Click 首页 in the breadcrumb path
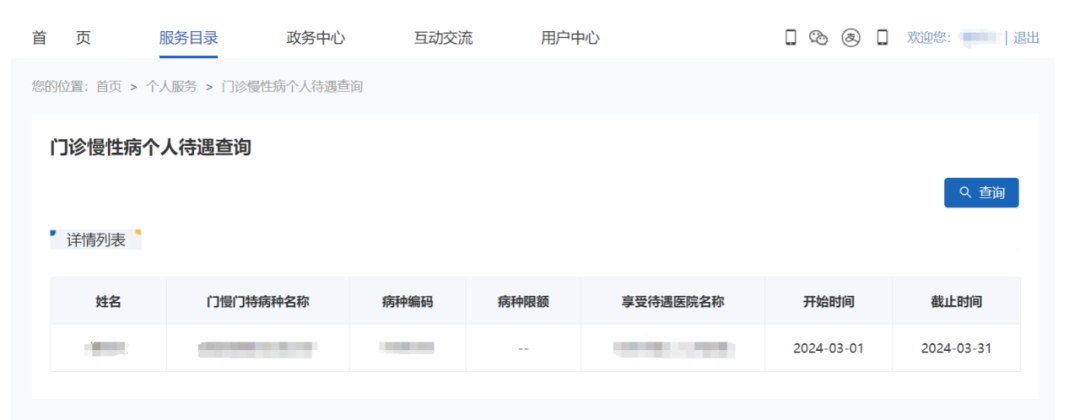This screenshot has height=420, width=1080. [x=109, y=87]
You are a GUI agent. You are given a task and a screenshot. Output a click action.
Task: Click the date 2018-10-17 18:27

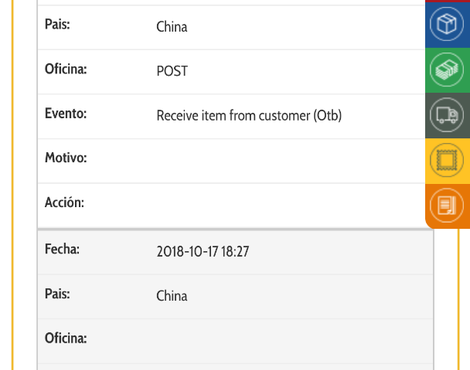[x=203, y=251]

•••••

**EXERCISE OBJECTIVE:**
The entries are to be transcribed word for word, without their images.

**OUTPUT FOR THIS EXERCISE:**
Click 首页 in the breadcrumb path
This screenshot has height=420, width=1080. [x=109, y=87]
You are a GUI agent. You are given a task and a screenshot. Output a click action.
Task: Click the date 2018-10-17 18:27

[x=203, y=251]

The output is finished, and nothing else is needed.